GOP 2016 Trump
GOP 2016 Trump

ROMA\ aise\ – Era dato ormai per sconfitto, ma nella notte tutti i pronostici sono stati sovvertiti e, a sorpresa, Donald Trump è stato eletto nuovo presidente degli Stati Uniti, il 45° alla Casa Bianca.
Hillary Clinton incassa una vera e propria disfatta: Trump ha infatti ottenuto ben più dei 270 “grandi elettori” (290) necessari, secondo il complicato sistema elettorale americano, per vincere, mentre la candidata democratica ne ha ottenuti 218. Clinton ha deciso di non parlare uin pubblico, ma nella notte, quando ormai era chiaro l’esito del voto, ha telefonato al rivale repubblicano per congratilarsi con lui. Un gesto apprezzato, evidentemente, da Trump che ha aperto il suo discorso ringraziandola: “Ringrazio Clinton per quello che ha fatto per il Paese, e lo dico veramente. Ora superiamo le divisioni”.
Trump ha vinto in quasi tutti gli “swing State”, ovvero gli Stati su cui c’era incertezza, tra gli altri Florida, Ohio, Virginia, Ioawa e Nevada, ed è persino riuscito a far propri alcuni Stati che sulla carta erano già conteggiati in quota ai democratici. Ma ha subito assicurato: “Sarò il presidente di tutti gli americani”. Ed ancora ha promesso : “Cercheremo alleanze, non conflitti, nel mondo”, aggiungendo che gli Stati Uniti “andranno d’accordo con tutti coloro che vorranno andare d’accordo con noi”.
Al termine dell’election day, i repubblicani non solo hanno vinto la corsa alla presidenza, ma hanno anche conservato la maggioranza sia al Senato sia alla Camera dei rappresentanti e si ritrovano dunque di fronte alla prospettiva di almeno un paio d’anni di potere istituzionale assoluto.

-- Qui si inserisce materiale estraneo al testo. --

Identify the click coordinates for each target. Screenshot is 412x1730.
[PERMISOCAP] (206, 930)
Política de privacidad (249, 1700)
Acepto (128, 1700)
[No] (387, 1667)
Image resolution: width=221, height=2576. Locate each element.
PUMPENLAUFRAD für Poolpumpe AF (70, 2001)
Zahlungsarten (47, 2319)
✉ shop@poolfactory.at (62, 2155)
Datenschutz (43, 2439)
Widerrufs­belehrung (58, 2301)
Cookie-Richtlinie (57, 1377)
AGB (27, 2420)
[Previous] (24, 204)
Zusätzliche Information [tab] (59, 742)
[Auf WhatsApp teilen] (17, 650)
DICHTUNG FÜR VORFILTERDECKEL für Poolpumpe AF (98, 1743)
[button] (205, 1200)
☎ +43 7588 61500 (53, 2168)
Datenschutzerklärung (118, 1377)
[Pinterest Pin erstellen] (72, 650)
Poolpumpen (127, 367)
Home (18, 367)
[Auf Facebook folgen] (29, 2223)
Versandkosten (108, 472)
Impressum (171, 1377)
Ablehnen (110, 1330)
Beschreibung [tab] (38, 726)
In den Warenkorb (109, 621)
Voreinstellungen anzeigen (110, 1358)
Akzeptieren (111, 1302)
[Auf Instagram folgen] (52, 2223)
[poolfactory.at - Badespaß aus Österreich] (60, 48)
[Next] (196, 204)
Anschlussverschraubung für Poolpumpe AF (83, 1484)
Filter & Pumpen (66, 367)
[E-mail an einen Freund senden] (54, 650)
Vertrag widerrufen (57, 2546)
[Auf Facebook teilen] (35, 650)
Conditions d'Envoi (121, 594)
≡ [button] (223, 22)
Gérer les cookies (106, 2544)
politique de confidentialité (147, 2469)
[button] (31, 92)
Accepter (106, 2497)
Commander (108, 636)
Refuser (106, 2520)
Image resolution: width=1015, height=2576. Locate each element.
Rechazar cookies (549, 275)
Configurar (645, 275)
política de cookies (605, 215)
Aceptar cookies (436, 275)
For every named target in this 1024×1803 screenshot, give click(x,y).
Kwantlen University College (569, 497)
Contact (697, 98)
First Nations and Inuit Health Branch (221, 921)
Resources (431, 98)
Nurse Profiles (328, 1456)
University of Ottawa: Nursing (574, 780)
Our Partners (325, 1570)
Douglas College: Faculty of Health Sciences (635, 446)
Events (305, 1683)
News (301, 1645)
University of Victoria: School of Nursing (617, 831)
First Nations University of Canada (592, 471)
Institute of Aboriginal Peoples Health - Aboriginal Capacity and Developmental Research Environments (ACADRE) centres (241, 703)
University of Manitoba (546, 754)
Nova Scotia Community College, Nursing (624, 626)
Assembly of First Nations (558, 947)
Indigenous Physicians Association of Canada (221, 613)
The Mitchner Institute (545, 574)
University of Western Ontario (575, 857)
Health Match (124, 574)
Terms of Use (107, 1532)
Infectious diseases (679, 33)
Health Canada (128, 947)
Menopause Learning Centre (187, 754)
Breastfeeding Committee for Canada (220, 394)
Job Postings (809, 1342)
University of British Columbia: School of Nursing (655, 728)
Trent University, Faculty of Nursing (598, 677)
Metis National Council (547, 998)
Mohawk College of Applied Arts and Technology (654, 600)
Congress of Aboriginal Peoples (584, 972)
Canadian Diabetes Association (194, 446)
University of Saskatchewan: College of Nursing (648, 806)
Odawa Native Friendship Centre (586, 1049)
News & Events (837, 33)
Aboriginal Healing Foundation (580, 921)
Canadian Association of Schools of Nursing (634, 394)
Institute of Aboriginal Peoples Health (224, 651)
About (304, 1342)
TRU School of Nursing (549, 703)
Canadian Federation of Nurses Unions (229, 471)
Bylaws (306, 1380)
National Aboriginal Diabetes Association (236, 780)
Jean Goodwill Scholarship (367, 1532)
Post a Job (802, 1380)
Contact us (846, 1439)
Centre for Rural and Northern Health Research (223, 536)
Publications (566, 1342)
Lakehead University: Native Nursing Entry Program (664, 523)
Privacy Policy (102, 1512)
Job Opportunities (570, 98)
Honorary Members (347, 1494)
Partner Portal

Da escludere anche che la Corte Suprema possa avere una maggioranza progressista, come avrebbe voluto Obama se non avesse dovuto fare i conti con l’ostruzionismo dei senatori: il giudice vacante sarà nominato da Trump e sarà di certo un conservatore.
Proprio Obama, con un videomessaggio, ha esortato gli americani a rimanere uniti, a prescindere dal risultato delle elezioni: “Non importa cosa accadrà”, aveva detto prima che il risultato fosse chiaro. “Il sole sorgerà al mattino e l’America rimarrà ancora la più grande nazione al mondo”.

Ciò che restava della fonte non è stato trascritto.